2-Find the similarity between any two text documents

Input :
- text1="John lives in Canada"
- text2="James lives in America, though he's not from there"

Desired Output :
 0.792817083631068

In [2]:
import numpy as np
from numpy.linalg import norm
import pandas as pd
from sklearn.feature_extraction.text import TfidfVectorizer

def get_similarity_between_documents(doc1, doc2):
    docs = [doc1, doc2]
    tfidf = TfidfVectorizer()
    feature_matrix = tfidf.fit_transform(docs)
    col_names = tfidf.get_feature_names_out()
    arr = feature_matrix.toarray()
    df = pd.DataFrame(arr, columns = col_names)
    return 1 - np.dot(df.iloc[0], df.iloc[1])/(norm(df.iloc[0])*norm(df.iloc[1]))

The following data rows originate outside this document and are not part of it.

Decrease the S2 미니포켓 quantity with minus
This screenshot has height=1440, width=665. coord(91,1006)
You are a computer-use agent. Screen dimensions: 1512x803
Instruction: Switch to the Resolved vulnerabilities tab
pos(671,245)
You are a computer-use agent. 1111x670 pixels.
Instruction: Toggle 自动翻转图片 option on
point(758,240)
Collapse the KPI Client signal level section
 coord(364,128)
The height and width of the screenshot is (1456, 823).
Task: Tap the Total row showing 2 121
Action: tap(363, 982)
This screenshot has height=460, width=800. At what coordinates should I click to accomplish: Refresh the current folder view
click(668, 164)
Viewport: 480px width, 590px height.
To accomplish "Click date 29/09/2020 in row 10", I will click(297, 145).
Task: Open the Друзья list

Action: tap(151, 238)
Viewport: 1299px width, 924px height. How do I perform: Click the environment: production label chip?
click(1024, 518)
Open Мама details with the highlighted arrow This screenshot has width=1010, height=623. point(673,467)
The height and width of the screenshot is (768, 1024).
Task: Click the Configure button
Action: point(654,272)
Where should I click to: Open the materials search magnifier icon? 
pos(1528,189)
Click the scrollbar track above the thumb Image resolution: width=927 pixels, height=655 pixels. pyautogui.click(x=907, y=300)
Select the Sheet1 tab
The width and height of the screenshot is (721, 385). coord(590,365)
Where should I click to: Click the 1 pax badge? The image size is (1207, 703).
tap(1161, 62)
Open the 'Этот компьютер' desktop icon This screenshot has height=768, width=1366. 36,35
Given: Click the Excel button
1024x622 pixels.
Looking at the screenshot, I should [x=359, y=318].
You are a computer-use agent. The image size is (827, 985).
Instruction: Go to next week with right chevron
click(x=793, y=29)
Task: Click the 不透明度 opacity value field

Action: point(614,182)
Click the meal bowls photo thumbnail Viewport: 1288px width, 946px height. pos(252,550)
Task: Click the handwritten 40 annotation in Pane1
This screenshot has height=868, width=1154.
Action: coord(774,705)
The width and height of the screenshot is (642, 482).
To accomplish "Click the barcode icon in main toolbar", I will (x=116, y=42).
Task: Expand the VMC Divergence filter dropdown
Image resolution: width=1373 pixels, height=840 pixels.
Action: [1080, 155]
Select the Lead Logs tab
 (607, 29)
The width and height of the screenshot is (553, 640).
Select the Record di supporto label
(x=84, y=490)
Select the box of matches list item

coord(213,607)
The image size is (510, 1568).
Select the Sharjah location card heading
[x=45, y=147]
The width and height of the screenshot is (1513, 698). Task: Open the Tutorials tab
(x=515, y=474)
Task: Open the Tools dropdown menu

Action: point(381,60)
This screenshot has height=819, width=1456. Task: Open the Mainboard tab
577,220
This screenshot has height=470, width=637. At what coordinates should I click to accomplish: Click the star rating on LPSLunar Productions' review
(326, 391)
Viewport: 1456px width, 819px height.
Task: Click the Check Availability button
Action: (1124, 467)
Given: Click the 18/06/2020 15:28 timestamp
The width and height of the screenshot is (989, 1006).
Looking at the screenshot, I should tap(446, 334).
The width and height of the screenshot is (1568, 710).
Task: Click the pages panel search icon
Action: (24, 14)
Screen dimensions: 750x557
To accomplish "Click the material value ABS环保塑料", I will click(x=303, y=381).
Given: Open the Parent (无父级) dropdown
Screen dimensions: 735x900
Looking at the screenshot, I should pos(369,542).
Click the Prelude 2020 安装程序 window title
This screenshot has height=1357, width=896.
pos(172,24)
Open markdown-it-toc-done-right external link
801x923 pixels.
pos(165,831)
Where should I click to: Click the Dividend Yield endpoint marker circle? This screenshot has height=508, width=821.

doc1 = "John lives in Canada"
doc2 = "James lives in America, though he's not from there"
get_similarity_between_documents(doc1, doc2)

0.7939163649860618

3- How to detect the language of entered text with Spacy ?

Q. Find out the language of the given text

Input :

text= "El agente imprime su pase de abordaje. Los oficiales de seguridad del aeropuerto pasan junto a él con un perro grande. El perro está olfateando alrededor del equipaje de las personas tratando de detectar drogas o explosivos."

Desired Output:

{'language': 'es', 'score': 0.9999963653206719}

 El agente imprime su pase de abordaje. {'language': 'es', 'score': 0.9999969081229643} 

In [3]:
# !pip install spacy_langdetect
# !pip install spacy-language-detection
# !python -m spacy download en_core_web_lg
# !python -m spacy download en_core_web_sm
# !python -m spacy download en

In [5]:
import spacy
from spacy.language import Language
from spacy_language_detection import LanguageDetector

def get_lang_detector(nlp, name):
    return LanguageDetector(seed=42)  # We use the seed 42

def get_text_language(text):
    nlp_model = spacy.load("en_core_web_sm")
    Language.factory("language_detector", func=get_lang_detector)
    nlp_model.add_pipe('language_detector', last=True)
    doc = nlp_model(text)
    return doc._.language

print(get_text_language("El agente imprime su pase de abordaje. Los oficiales de seguridad del aeropuerto pasan junto a él con un perro grande. El perro está olfateando alrededor del equipaje de las personas tratando de detectar drogas o explosivos."))
print(get_text_language("El agente imprime su pase de abordaje."))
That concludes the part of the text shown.